§ AIM OF THE EXERCISE: Extract precisely the lines that run from the line containing "Image resolution: width=819" to the end of the records below, with both ends included and pictures omitted.

§ Collected data entries:
--- START ---

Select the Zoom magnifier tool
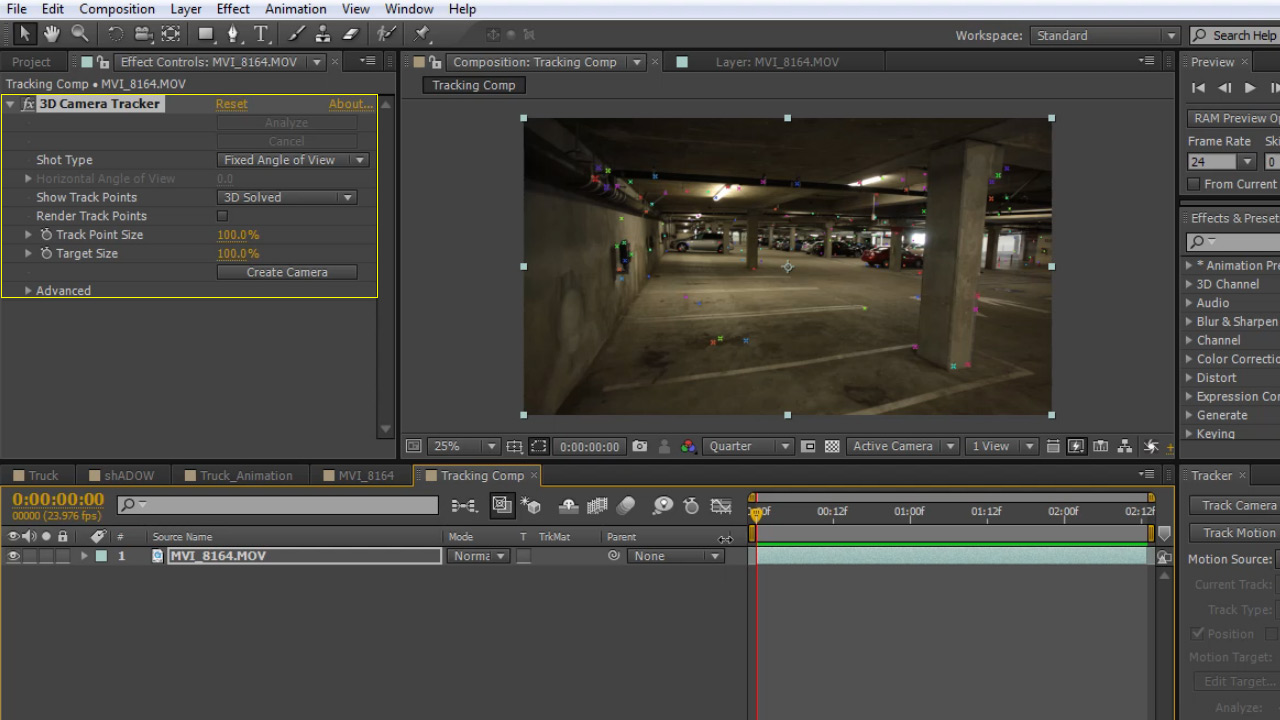The image size is (1280, 720). (x=79, y=34)
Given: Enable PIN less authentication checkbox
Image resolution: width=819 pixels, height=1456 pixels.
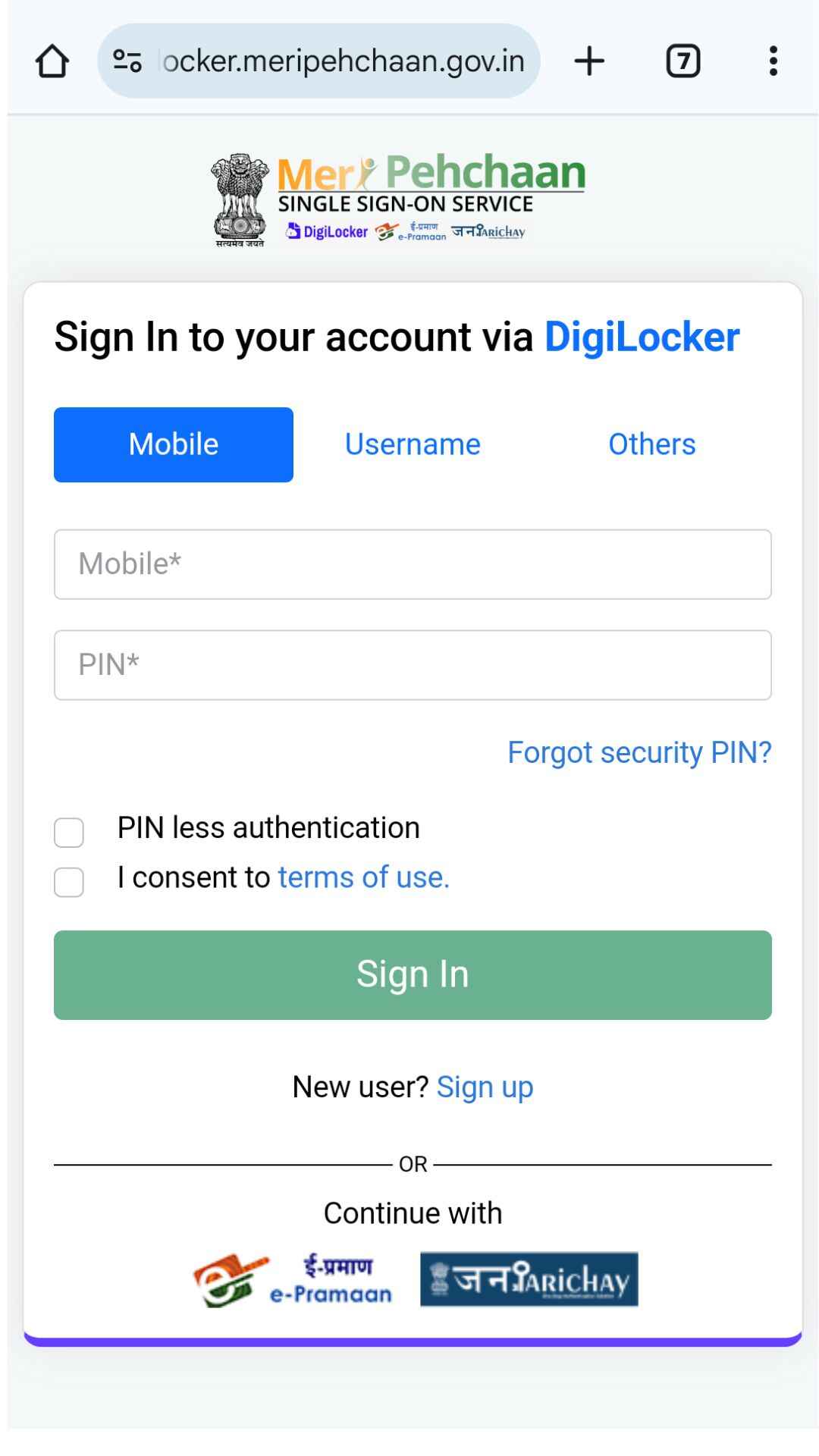Looking at the screenshot, I should [69, 832].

--- END ---

§ RESULT OF THE TASK:
Image resolution: width=819 pixels, height=1456 pixels.
Looking at the screenshot, I should [69, 832].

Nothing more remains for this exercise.